Danube (7) — Belgrade (Serbie) 1.

Classé dans: — Brigitte @ 19:05:12

                    En ce jeudi 19 mai, nous allons visiter Belgrade, capitale de la Serbie. Nous y arriverons vers 11 heures et débarquerons après le déjeuner, et après que les autorités serbes auront accompli les formalités de douane et police. Nous ne reviendrons que pour le repas du soir ; après quoi, une sortie est prévue pour un spectacle de danses folkloriques serbes, cette nuit.

À l’entrée du pays, la rive droite est croate, la rive gauche serbe. Mais, très vite, le Danube forme une boucle et traverse la Serbie vers le sud-est en s’éloignant de la frontière croate et en se rapprochant de la frontière roumaine. Cette région est charnière, car elle marque le passage entre l’Europe centrale et l’Europe orientale. Par sa situation, elle fut longtemps la convoitise des différents empires romains, byzantins, ottomans, austro-hongrois, etc. Elle porte encore les stigmates de cette situation, cette mosaïque culturelle étant à l’origine de discordes, qui ont entraîné des conflits, certains assez récents.

La ville portuaire d’Apatin est la première cité de moyenne importance que nous rencontrons après la frontière. Plus en aval, le fleuve passe Novi Sad , dont les ponts ont été gravement endommagés en 1999 lors de la guerre du Kosovo. Nous visiterons cette ville au retour de notre croisière. Pendant plus de six ans, la circulation entre les deux parties de la ville s’est effectuée à l’aide d’un pont flottant de fortune perturbant la navigation sur le fleuve. Le nouveau pont appelé Pont de la Liberté a été inauguré le 11 octobre 2005. 70 kilomètres plus loin, le Danube atteint Belgrade, la troisième plus grande ville riveraine du fleuve avec 1,6 million d’habitants. Elle est construite autour du confluent de Danube avec la Save et son centre est dominé par l’imposante forteresse Kalemegdan.

Étape aujourd’hui importante du canal Rhin – Main – Danube, le port de Belgrade se trouve sur l’axe fluvial le plus important d’Europe, qui mène des navires de grand gabarit de la mer du Nord à la mer Noire.

Elle draine, également, un important trafic depuis l’Europe centrale vers les confins orientaux des Balkans. La route de Salonique, d’Istanbul et de Sofia passe ainsi nécessairement par Belgrade. C’est pourquoi l’Union européenne a choisi de faire passer le Corridor 10, ensemble de voies autoroutières et ferroviaires de première importance, par la région de Belgrade.

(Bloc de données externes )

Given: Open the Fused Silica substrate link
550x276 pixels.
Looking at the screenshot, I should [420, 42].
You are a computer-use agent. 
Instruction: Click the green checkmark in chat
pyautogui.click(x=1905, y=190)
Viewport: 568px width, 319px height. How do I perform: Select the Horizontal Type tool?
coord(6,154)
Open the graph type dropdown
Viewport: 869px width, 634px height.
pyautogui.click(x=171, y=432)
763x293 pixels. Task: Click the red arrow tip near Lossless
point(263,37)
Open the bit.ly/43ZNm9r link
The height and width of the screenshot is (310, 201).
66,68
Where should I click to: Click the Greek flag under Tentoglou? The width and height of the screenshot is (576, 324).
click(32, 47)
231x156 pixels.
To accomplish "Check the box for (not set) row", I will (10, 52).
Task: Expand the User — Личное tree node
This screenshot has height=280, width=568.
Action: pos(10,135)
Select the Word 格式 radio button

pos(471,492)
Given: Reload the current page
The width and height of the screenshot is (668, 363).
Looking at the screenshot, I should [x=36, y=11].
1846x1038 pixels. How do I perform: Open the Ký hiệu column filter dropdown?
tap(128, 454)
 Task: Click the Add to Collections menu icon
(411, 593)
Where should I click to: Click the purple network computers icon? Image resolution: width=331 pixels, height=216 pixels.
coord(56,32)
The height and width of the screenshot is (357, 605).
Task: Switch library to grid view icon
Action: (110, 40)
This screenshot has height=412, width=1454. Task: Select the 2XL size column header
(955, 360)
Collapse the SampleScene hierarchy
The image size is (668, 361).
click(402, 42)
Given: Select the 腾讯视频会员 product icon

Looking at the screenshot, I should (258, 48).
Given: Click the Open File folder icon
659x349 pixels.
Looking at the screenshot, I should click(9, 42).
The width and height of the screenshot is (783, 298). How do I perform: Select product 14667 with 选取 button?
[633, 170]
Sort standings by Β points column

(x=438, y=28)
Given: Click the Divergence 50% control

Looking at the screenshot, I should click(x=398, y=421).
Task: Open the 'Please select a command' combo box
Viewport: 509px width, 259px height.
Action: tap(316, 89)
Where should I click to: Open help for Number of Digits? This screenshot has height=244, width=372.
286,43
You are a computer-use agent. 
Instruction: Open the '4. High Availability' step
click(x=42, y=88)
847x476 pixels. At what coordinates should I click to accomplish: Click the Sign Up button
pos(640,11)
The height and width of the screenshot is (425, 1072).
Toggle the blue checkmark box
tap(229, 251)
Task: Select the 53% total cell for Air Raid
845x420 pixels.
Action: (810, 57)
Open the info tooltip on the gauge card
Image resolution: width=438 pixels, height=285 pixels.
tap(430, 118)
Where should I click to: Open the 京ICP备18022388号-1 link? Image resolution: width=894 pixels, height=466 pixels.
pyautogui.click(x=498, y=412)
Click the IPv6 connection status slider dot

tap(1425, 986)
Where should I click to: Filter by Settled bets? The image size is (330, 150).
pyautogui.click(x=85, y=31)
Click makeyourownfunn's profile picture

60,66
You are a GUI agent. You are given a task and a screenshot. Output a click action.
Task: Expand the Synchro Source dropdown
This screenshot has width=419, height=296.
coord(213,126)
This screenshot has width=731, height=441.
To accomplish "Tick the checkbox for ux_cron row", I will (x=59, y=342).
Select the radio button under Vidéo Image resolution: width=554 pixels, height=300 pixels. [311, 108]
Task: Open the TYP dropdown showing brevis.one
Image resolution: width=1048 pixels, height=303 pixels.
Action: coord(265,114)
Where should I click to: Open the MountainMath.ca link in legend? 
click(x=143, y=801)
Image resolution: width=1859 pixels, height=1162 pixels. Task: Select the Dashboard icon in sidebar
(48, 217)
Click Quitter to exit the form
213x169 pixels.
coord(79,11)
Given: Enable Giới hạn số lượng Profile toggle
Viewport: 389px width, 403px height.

          Belgrade (j’emprunte, ici, des éléments de Wikipedia, repris un peu partout) est l’une des plus anciennes cités d’Europe, avec une histoire qui s’étend sur plus de 7 000 ans. Selon les historiens, on évalue la destruction de la ville entre 28 et 33 fois, sa position stratégique en Europe faisant, à la fois, son bonheur et son malheur, d’où les vers du xve siècle de Constantin le philosophe, « Pleure ville blanche, le noir de tes deuils ». Les premières traces de présence humaine dans la région remontent à la Préhistoire et à la culture de Vinča. Elle a été la cité de Singidunum, colonie romaine située dans la province de Mésie. Le nom slave Beograd apparaît pour la première fois le 16 avril 878, dans une épître envoyée par le pape Jean VIII au prince Boris Ier de Bulgarie. Il signifie la « ville blanche ». Au fil de son histoire mouvementée, la ville a été conquise par quarante armées : elle fut, tour à tour, romaine, byzantine, hongroise, serbe, autrichienne, ottomane puis capitale de la Serbie officiellement indépendante de la Sublime Porte en 1878.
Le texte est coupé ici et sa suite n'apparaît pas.